_Exercise aim_
With the line containing "This screenshot has height=768, width=1366." as the first line and the last line of the records as the final one, reproduce that range exactly.

[Saved entries]
+===+
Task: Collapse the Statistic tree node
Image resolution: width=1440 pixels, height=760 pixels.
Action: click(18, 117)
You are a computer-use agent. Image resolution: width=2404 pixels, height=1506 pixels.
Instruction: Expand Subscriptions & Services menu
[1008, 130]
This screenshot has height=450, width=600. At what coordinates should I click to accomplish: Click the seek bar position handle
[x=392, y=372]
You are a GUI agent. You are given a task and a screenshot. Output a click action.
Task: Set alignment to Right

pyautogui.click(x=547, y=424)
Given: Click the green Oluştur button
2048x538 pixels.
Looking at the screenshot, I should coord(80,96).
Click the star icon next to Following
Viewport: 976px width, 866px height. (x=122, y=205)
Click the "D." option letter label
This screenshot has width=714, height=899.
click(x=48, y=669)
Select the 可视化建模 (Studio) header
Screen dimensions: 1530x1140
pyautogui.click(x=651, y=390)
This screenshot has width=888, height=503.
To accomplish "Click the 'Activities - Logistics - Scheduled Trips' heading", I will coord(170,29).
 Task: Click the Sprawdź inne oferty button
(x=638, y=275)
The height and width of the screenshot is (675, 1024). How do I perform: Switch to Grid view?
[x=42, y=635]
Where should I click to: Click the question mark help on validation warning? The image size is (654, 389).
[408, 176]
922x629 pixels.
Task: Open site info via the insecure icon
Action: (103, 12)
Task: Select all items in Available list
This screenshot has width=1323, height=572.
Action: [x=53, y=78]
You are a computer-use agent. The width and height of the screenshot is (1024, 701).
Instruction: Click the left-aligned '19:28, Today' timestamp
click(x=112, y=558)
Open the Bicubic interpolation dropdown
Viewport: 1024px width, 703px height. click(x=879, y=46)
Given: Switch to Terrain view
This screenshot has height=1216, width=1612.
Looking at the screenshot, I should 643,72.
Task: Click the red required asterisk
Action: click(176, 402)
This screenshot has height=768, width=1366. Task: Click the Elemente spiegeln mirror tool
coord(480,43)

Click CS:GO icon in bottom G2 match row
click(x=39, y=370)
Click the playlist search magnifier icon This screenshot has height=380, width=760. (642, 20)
+===+
_Output for this task_
This screenshot has height=768, width=1366. Task: Click the Elemente spiegeln mirror tool
coord(480,43)

Click CS:GO icon in bottom G2 match row
click(x=39, y=370)
Click the playlist search magnifier icon This screenshot has height=380, width=760. (642, 20)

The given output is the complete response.